Dans un tweet publié mardi, le compte officiel de la Maison‑Blanche a fermement rejeté les rumeurs selon lesquelles le président Donald Trump envisagerait d’utiliser l’arme nucléaire contre l’Iran. « Rien de ce que dit le vice‑président ici ne laisse entendre cela, bande d’énormes bouffons », a‑t‑il rétorqué à un compte lié à l’ancienne candidate démocrate Kamala Harris.
Par ailleurs, la porte‑parole Karoline Leavitt a déclaré que le président était le seul à connaître les prochaines actions américaines : « Le régime iranien a jusqu’à 20 h, heure de Washington, pour saisir l’occasion et conclure un accord avec les États‑Unis. Le Président seul sait où nous en sommes et ce qu’il va faire. » La Maison‑Blanche a ainsi précisé qu’aucune intention d’emploi d’armes nucléaires n’était envisagée.
« Le Président seul sait où nous en sommes et ce qu’il va faire », a affirmé le porte‑parole, tandis que les médias sociaux alimentaient les spéculations.
Le vendredi 3 avril, un bombardier américain a été abattu par l’Iran, contraignant deux aviateurs à s’éjecter. L’opération de récupération, qualifiée d’« extrêmement dangereuse », a mobilisé plus de 150 appareils et l’appui de la CIA. Le second pilote a été secouru dimanche, après deux jours passés dans la nature iranienne.
Dans l’attente d’une image officielle, Internet a été inondé de photos manipulées, dont plusieurs créées par intelligence artificielle. Une image prétendant montrer le pilote capturé, ainsi que d’autres illustrant un « colonel secouru », portent toutes la mention « illustration par IA ». Aucun visuel ou vidéo de l’opération n’a été publié par l’administration américaine, et l’identité du pilote reste inconnue, si ce n’est le rang de colonel annoncé par Trump.

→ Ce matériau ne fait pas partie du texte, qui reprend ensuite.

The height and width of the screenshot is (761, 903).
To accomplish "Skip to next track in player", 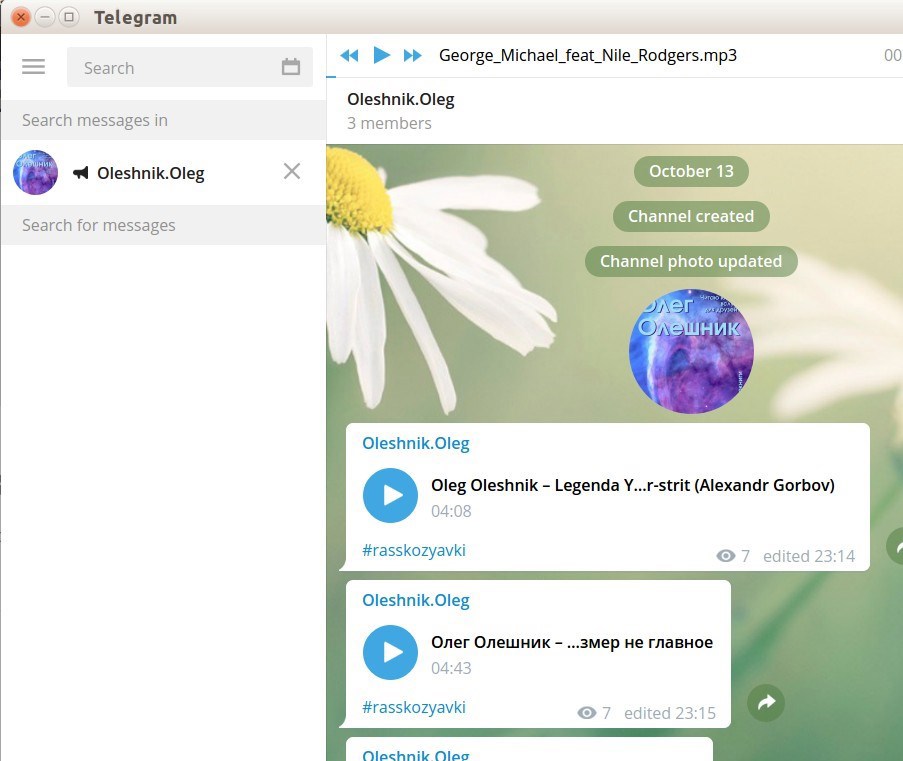I will pos(412,55).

L’escalade verbale de la Maison‑Blanche, combinée à une mission de secours d’envergure, montre que la crise reste très volatile. Le refus d’évoquer la bombe atomique tente de contenir les craintes, tandis que la diffusion de fausses images montre à quel point la désinformation peut compliquer la perception du public.
Alors que Washington et Téhéran continuent leurs négociations, la question qui subsiste est de savoir jusqu’où chaque partie est prête à pousser le conflit avant que le dialogue ne l’emporte.